Your first question brings out an additional complexity in our talk of appearances. You ask: at what distance does apparent-size equal real size? If you're asking for a comparative measurement, I'm inclined to reply that one can't be made. Size and apparent-size are different properties (with different degrees of relationality), and so the question makes no more sense than asking when a thing's mass equals its weight. But there's another interpretation, involving a related sense of "apparent", on which your question makes good sense. Sometimes we use "apparent" and "apparently" to mark the properties an object seems to have in perception when we recognize or even know that its actual properties may differ. The stick in the glass of water is apparently crooked even though we know that it's straight (because we're familiar with this illusion). In this sense, the apparent-size of the car is the same as its actual size when the size we perceive it to have is the same as its actual size. Compare: the apparent crookedness of the stick is the same as it's actual crookedness, because there is, it turns out, no water in the glass.

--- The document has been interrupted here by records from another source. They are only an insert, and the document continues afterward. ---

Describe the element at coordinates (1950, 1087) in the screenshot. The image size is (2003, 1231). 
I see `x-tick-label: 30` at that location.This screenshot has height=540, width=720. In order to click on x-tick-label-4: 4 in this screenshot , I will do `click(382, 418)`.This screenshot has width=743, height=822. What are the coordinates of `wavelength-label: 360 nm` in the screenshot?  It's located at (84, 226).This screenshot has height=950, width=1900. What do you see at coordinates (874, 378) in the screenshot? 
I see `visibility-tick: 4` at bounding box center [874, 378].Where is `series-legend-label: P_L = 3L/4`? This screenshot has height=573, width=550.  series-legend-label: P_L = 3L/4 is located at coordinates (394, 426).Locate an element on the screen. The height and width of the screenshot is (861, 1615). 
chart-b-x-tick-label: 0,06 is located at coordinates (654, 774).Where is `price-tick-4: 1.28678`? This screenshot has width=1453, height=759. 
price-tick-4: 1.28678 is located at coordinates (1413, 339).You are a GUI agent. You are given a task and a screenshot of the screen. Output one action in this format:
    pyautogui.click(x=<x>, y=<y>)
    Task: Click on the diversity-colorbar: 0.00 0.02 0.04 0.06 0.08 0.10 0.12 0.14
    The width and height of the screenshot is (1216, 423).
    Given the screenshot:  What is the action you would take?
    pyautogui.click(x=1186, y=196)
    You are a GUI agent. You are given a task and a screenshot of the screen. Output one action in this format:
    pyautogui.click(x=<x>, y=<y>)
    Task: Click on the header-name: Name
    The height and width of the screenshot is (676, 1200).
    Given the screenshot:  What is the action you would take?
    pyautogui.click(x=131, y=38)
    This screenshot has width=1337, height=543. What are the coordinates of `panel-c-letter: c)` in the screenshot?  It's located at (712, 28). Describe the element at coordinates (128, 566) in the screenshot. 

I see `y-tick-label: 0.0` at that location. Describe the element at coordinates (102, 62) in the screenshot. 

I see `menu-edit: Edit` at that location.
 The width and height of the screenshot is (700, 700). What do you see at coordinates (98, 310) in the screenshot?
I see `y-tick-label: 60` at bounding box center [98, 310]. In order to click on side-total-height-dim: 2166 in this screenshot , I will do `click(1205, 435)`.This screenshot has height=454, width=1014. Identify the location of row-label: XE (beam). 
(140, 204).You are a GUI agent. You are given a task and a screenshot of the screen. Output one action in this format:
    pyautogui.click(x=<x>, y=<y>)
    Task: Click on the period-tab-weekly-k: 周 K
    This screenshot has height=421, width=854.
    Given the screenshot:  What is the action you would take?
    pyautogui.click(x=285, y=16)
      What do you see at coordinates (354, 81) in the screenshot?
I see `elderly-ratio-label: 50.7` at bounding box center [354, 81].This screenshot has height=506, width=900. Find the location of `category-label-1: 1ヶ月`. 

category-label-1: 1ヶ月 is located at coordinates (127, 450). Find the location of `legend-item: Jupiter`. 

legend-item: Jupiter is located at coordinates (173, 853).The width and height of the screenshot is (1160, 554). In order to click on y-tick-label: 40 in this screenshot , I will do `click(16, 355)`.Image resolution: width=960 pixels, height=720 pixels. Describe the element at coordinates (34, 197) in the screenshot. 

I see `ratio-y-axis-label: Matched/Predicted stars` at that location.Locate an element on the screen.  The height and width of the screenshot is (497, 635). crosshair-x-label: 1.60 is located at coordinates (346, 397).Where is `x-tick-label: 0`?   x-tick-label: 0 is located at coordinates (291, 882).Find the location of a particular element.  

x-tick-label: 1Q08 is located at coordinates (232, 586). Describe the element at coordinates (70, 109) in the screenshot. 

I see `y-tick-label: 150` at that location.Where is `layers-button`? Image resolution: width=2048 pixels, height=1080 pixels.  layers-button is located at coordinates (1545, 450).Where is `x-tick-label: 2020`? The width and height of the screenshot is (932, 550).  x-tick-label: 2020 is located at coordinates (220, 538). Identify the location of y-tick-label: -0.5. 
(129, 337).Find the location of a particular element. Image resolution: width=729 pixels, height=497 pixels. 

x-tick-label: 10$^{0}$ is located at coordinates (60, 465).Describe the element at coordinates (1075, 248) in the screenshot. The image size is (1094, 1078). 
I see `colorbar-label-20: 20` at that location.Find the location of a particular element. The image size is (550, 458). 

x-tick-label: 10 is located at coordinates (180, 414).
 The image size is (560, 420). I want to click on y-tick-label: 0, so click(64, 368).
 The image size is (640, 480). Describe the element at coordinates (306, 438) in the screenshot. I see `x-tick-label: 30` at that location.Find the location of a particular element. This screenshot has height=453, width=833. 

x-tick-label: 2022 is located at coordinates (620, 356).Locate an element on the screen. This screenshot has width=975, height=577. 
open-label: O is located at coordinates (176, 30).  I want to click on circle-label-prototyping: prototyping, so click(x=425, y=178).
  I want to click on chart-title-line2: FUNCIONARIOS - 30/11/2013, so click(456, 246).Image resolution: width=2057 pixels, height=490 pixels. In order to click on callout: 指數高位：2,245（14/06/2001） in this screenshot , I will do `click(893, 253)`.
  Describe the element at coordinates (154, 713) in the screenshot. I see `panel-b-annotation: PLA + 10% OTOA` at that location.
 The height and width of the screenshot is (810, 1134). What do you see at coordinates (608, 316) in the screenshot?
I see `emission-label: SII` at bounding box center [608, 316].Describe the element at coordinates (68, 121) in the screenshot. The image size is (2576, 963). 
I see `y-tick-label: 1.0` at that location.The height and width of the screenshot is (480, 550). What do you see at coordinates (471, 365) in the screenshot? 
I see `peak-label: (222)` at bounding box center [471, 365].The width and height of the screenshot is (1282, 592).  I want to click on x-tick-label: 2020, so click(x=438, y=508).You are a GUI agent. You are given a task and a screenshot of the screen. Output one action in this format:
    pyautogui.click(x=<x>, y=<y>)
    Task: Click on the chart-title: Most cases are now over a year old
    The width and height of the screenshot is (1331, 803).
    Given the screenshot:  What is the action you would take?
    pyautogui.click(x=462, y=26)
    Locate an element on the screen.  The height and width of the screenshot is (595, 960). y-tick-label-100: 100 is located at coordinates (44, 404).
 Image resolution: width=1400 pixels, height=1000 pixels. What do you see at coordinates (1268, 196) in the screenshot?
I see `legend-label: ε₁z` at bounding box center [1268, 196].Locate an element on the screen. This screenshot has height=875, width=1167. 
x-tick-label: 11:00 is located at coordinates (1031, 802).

The puzzle that arises out of all of this, though, is how we should distinguish a feature that we perceive something to have from a feature we judge it to have all things considered--including not only what is given to us by perception, but also the various other things we know about the situation at hand, and about the way the world works generally. The distinction seems unproblematic in the (original) case of the stick in the glass of water. We have no problem saying that we perceive the stick to be crooked, but that we do not judge it to be so. And that in this case our knowledge of the illusion overrides the verdict of our perception in our judgment-formation. But what do we say about cases where we accommodate to the odd way that seen properties might display themselves in our perceptions, and then see right through this? Suppose I watch cars drive along a distant road. At first, they're mere dots on the horizon, but I soon get used to judging their relative sizes, and do so accurately. Suddenly a very large dot moves along, much larger than any I've seen. I judge it to be an absolutely enormous vehicle--one of those monster-trucks used to move construction equipment. Does it appear any different in perception?